The action was brought by the plaintiff to annul a marriage entered into between himself and the defendant on June 24, 1901. They lived together as husband and wife until March 25, 1923, nearly twenty-two years, at which time the plaintiff abandoned the defendant. On November 14, 1923, he began the present action against his wife to annul this marriage, claiming that at the time he married the defendant she had a husband by a prior marriage living, one Robert H. Boyd, and that this prior marriage had not been dissolved or annulled. The answer placed the prior marriage in issue, although the defendant admitted she went through the form of a marriage ceremony with Boyd. But she set up as a separate defense to the present action that the prior husband, Boyd, had absented himself upwards of five years prior to the marriage between the parties to this action without being known to be living during that time, and that she believed he was dead.

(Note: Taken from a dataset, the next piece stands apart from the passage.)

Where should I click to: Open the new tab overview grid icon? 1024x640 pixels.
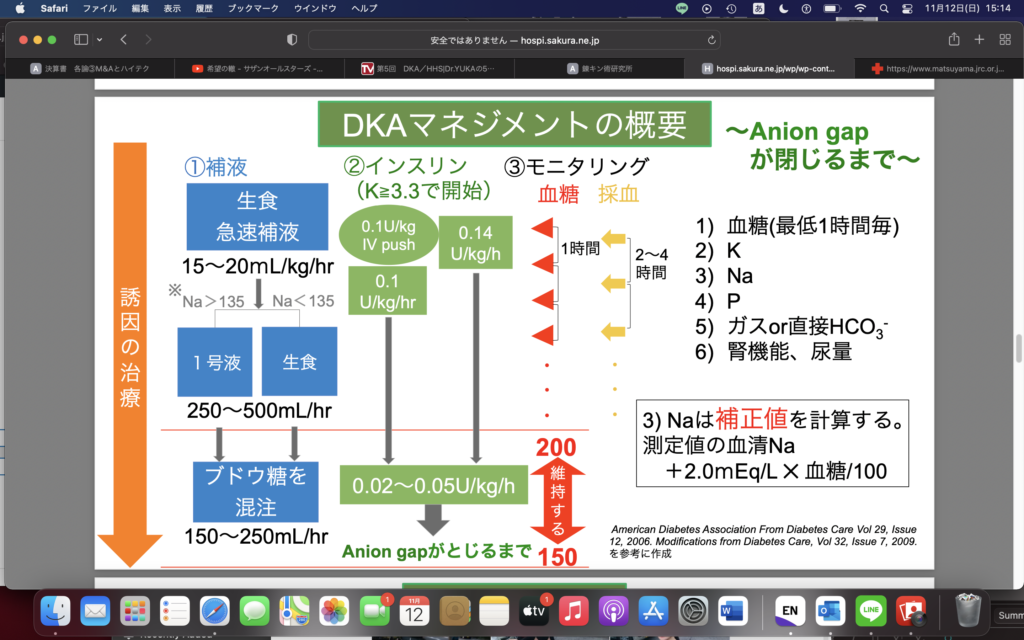click(1004, 40)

She further asserted in her answer that the plaintiff had full knowledge of all these facts relating to the prior marriage and the absence of Boyd, and that he represented to the defendant that she was by reason thereof entirely free to marry him (plaintiff), and that such marriage would be valid and could not be attacked. She said that she believed and relied upon these representations by the plaintiff and entered into her marriage with him in good faith, and that they lived together as husband and wife twenty-one years or more, and during all of that time plaintiff had full knowledge of all the facts relating "to such prior marriage, and that it was *98not until after plaintiff had assaulted and abandoned the defendant and* an action for separation had been brought against him that he disclaimed such knowledge and sought to annul his marriage to defendant.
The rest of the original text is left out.